Fixed price arrangements and CfDs for nuclear only work if the power plant operator can find a customer for its power. The long-term stability of prices achieved with nuclear was attractive to large users and still is. But electricity supply is changing. Some customers will also have other power sources available, such as rooftop PV. They will need to buy less power and when they do buy it will be on a variable basis to balance the variable supply from their other sources.
Second, more frequent periods of negative pricing on spot markets – and the absence from those markets of customers who prefer to take an active approach to power management –will eventually feed through to depress the price achieved on long-term contracts.
Furthermore, nuclear will have to react to a less predictable power market: power usage curves are currently fairly predictable in broad terms, with low overnight demand and a typical early evening peak.
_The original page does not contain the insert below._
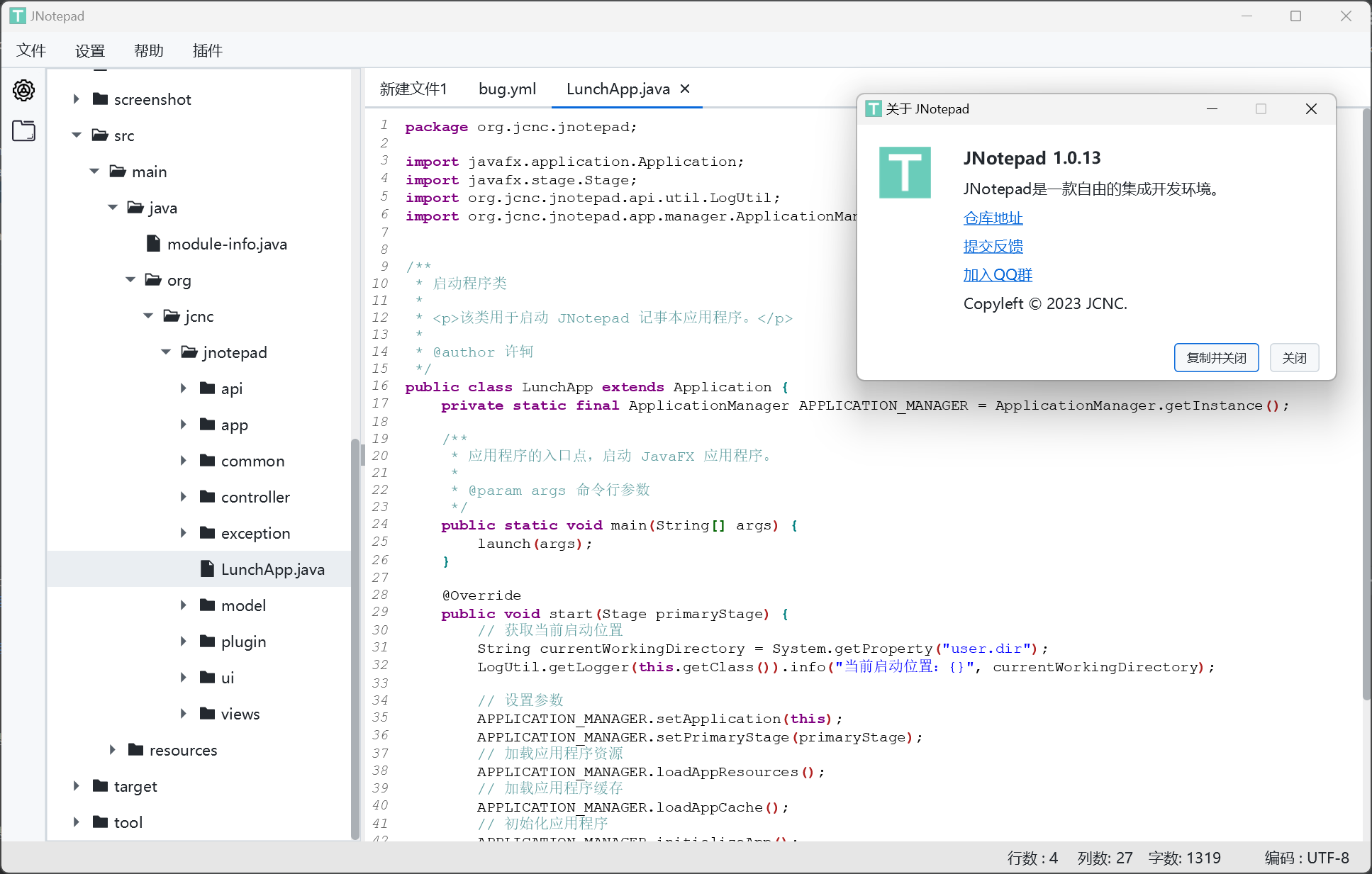Switch to the bug.yml tab
The width and height of the screenshot is (1372, 874).
tap(507, 89)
That will change though: if there is high penetration of rooftop solar PV, for example, demand will be at minimum in the middle of the day (this is already common in some areas). And, if there is relatively low wind power production but electric vehicles are charging, demand may be high overnight.
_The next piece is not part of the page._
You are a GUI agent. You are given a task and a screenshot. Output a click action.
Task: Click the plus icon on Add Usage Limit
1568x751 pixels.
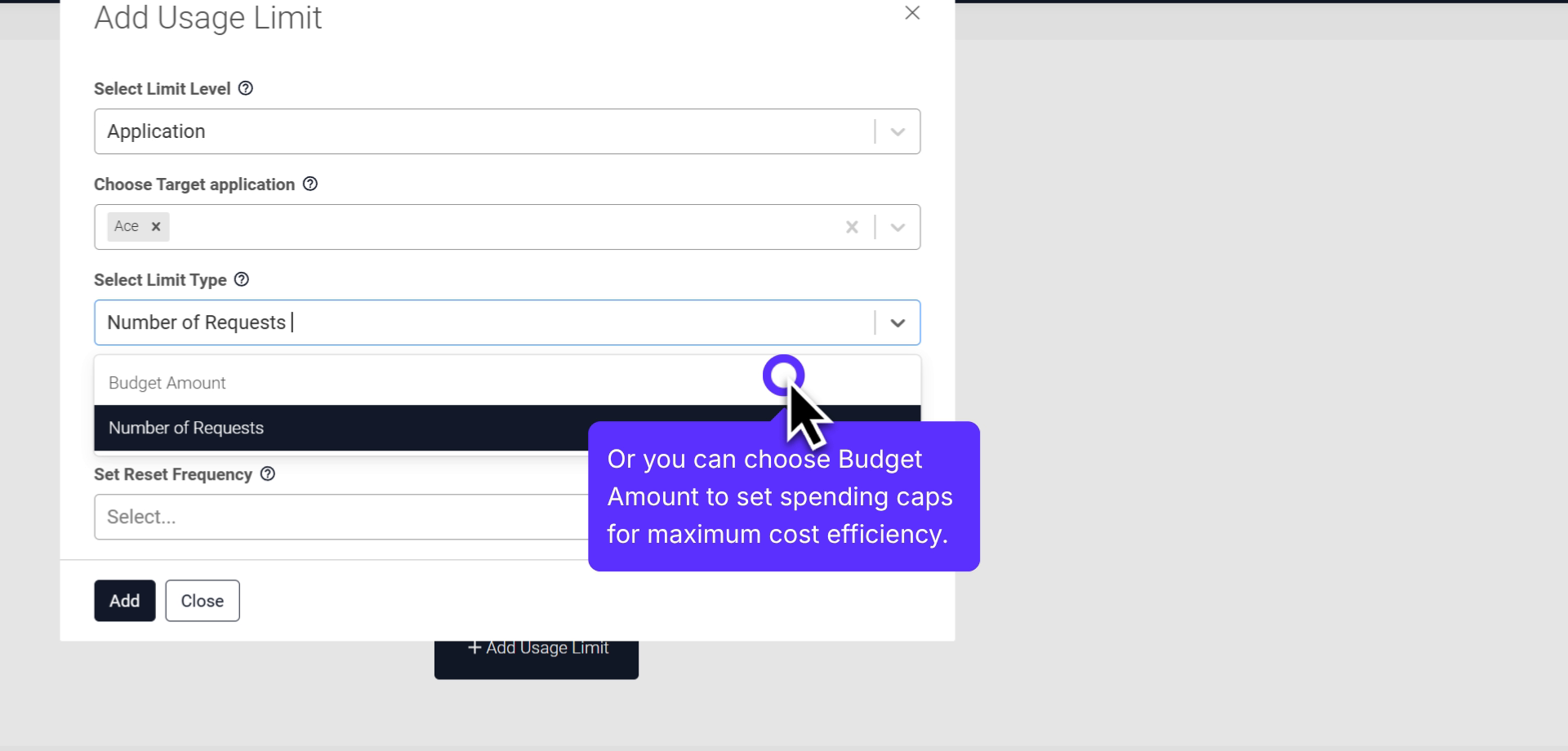click(x=474, y=647)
It might be considered that the gas generation sector has already found itself faced with a similar market pressure. Over the last few years large gas-fired power stations have had very low load factors – down from the 60-70% range
to more like 20-30%. Even for efficient plant with the high flexibility needed to respond to volatile prices, that may not be enough to make a return on investment. In the UK market that has driven closure of gas turbines in the 300 MW range (although several remain) in favour of fleets of small gas engines, with multiple units as small as 2 MW. The gas fleet loses economies of size and efficiency, but is more responsive to peaks and has much lower installation costs (using container sized units that could even be moved to a new site if required).
If this sounds like an argument for small modular reactors (SMRs), that may be the case – but much faster deployment will be needed if SMRs are to take that part of the market. Construction for a gas engine array is around 18 months, which means low risk. In the UK, for example, developers do not have to incur build costs until they have underwritten the project with a contract in the Capacity Market, whose auctions are held four years before the delivery year.
Larger reactors above 300 MW would seem to be targetting the market segment that has recently proved so difficult for gas turbines.
All these changes favour cheap, flexible plant. That is not nuclear’s strength, which redoubles the importance of co-locating with large-scale storage or hydrogen production to provide the flexibility not available from the plant itself.
Nuclear retains one advantage that could boost its revenue, and that is its ability to help keep the grid within its frequency and voltage limits. This ‘inertia’ is typically provided by large rotating machinery and where in the past it was a service automatically provided by fossil generators, now it may be contracted by the system operator as a remunerated ancillary service. Revenues are high enough for it to prompt investment in stand- alone facilities such as flywheels or static VAR devices that provide this service. These are the types of revenue opportunity that nuclear must take be ready to advantage of in the future and they should be built in to SMR designs from the start.